Fr. James DeBeer

Fr. James DeBeer

July 7, 2014

Men who consider joining the priesthood were likely encouraged to do so by a priest, yet many priests are reluctant to talk to youth about religious vocations, says Father James DeBeer, director of vocations for the Winnipeg Archdiocese.

"The most successful invitations come from pastors and parish priests," says DeBeer, adding, "A great majority of priests do not encourage the young to join them."

DeBeer made the remarks at an Evening for Vocations June 4 at Winnipeg's St. John XXIII Parish.
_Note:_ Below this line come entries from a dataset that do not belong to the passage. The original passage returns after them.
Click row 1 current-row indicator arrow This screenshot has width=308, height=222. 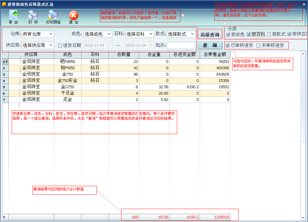point(7,61)
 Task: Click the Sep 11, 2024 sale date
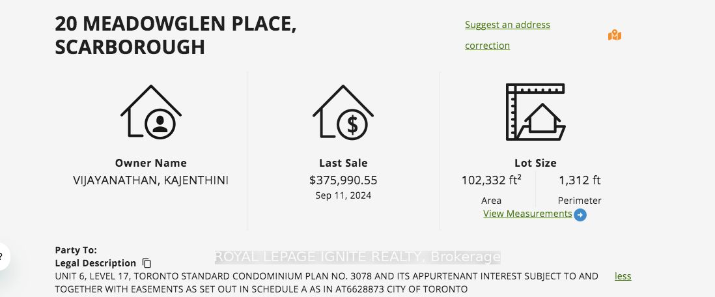click(x=343, y=195)
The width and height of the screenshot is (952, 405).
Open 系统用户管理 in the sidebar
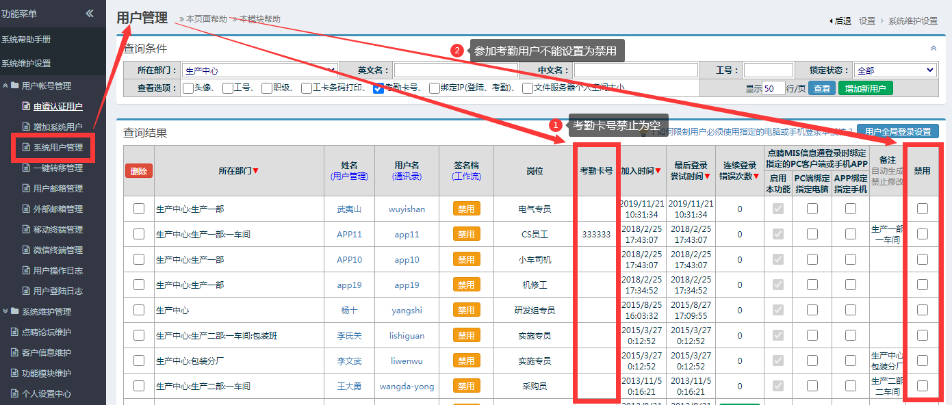point(57,147)
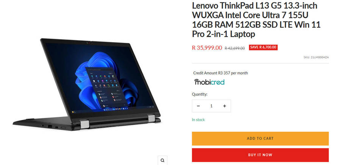341x165 pixels.
Task: Increase quantity with the plus button
Action: 224,106
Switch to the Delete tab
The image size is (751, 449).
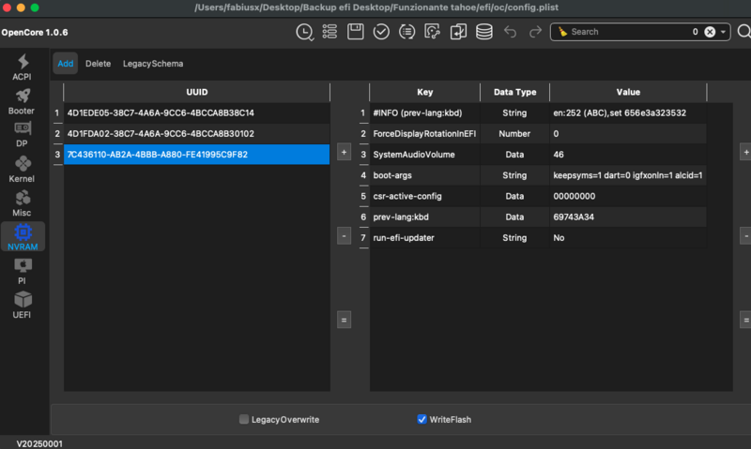[98, 64]
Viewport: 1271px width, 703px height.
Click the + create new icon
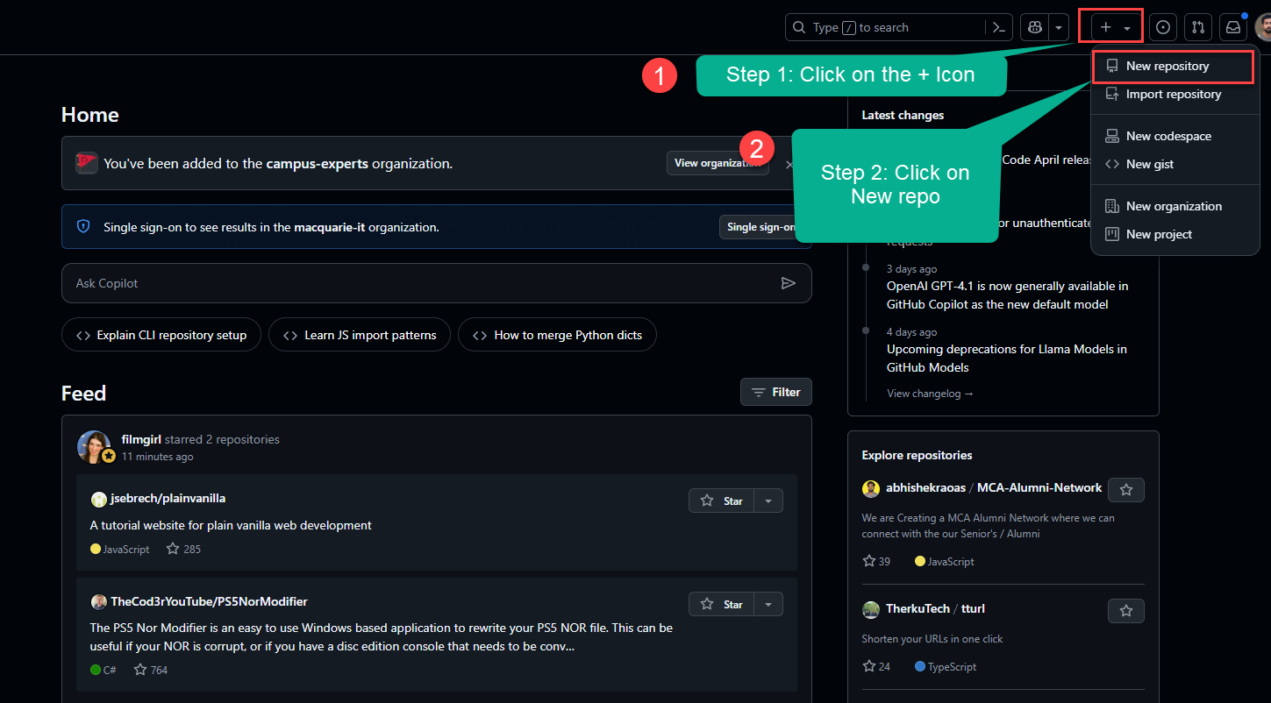click(1103, 27)
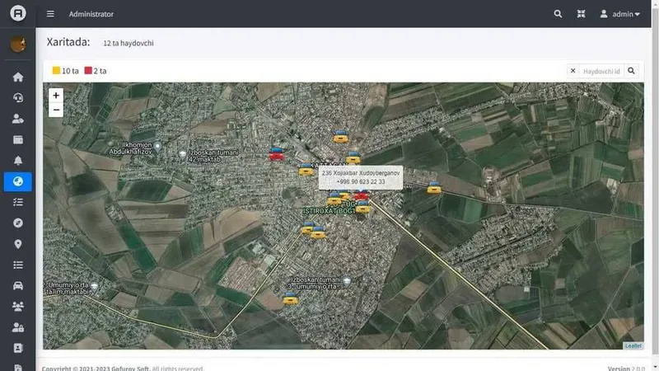
Task: Toggle fullscreen with the expand icon
Action: [x=581, y=14]
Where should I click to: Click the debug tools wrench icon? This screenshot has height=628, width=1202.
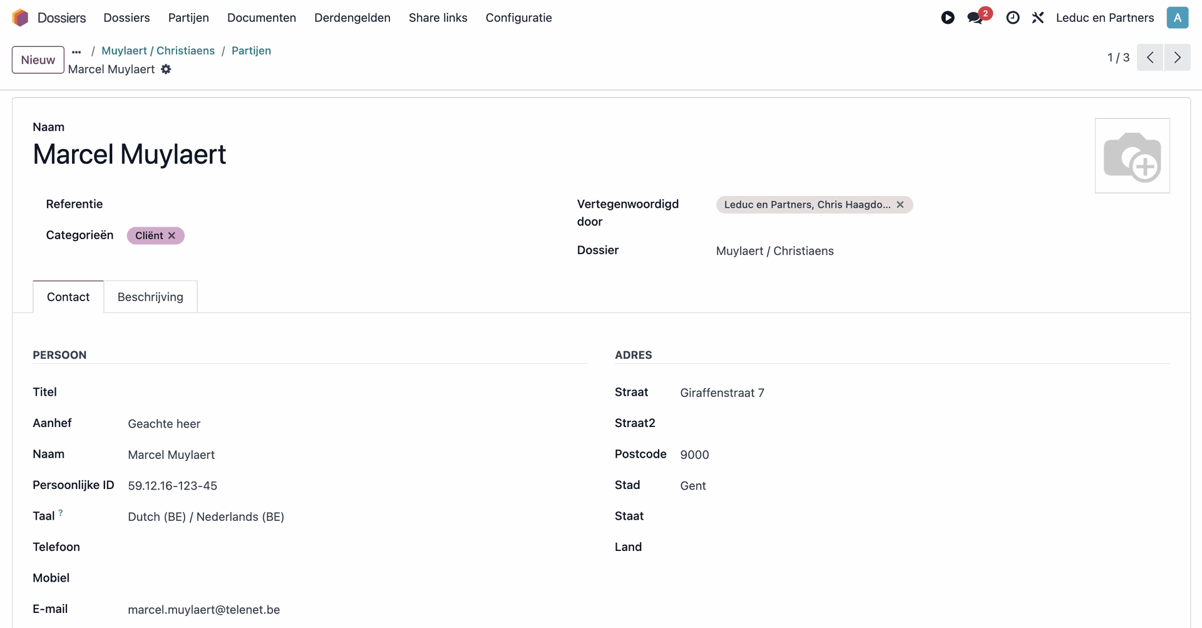(x=1038, y=18)
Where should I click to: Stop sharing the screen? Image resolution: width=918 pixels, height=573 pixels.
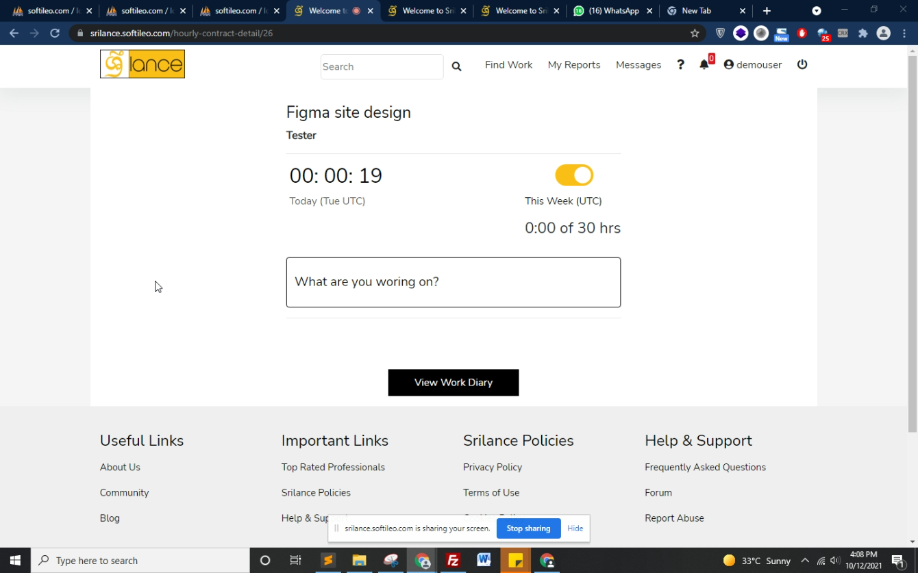point(528,529)
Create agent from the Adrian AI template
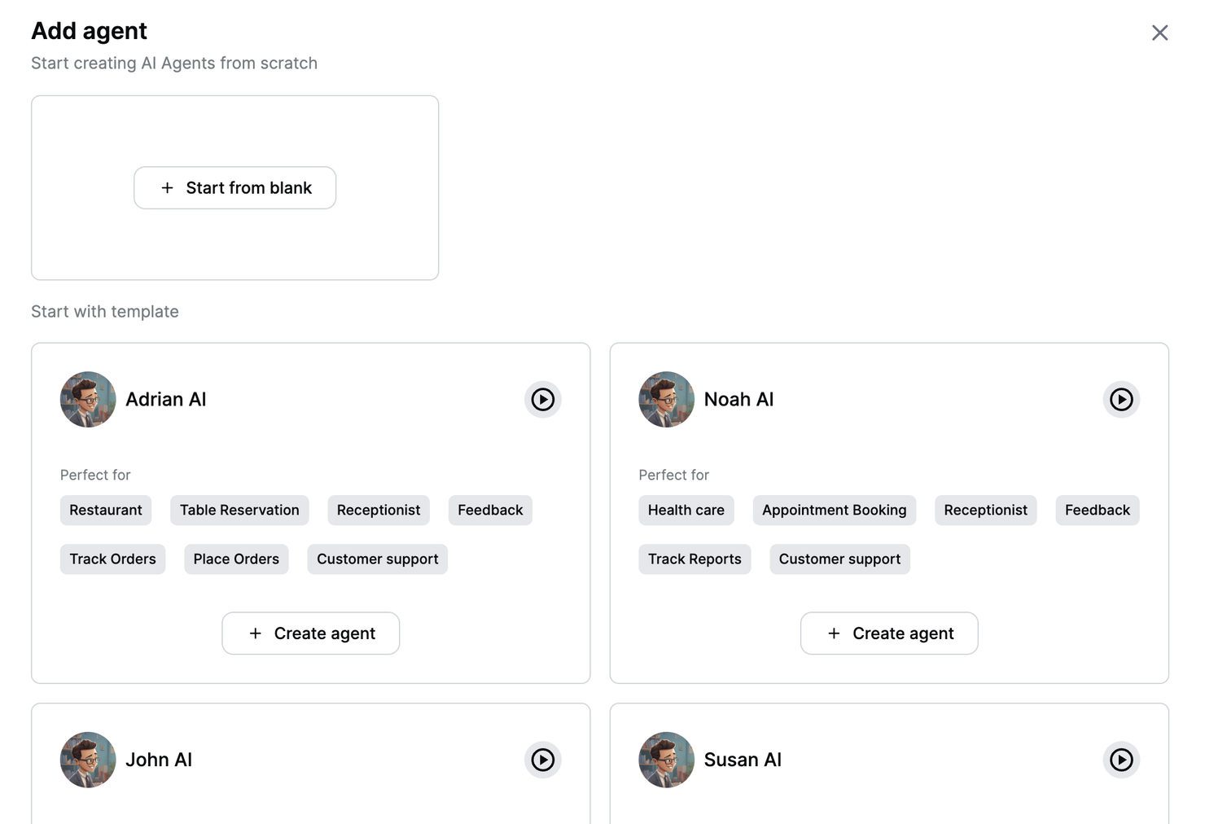1205x824 pixels. pos(311,633)
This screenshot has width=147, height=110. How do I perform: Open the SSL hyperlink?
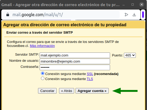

"Why is it so difficult to ask a young person to consider religious life? Priests say they once felt pressured, and didn't like it, and don't want to put that same pressure on someone else.

"There is also a fear of rejection, and perhaps embarrassment because of abuse scandals, and fear of what the parents of those young people might think if they bring it up with them. Other priests might say they just can't relate to young people."

DeBeer was ordained in May 2008 and is pastor at Christ the King Church in Stonewall, Man.

"We're all in this together – one Church, all building up the kingdom of God," he said. "Our job is to work together to find the people who can be leaders in our Church."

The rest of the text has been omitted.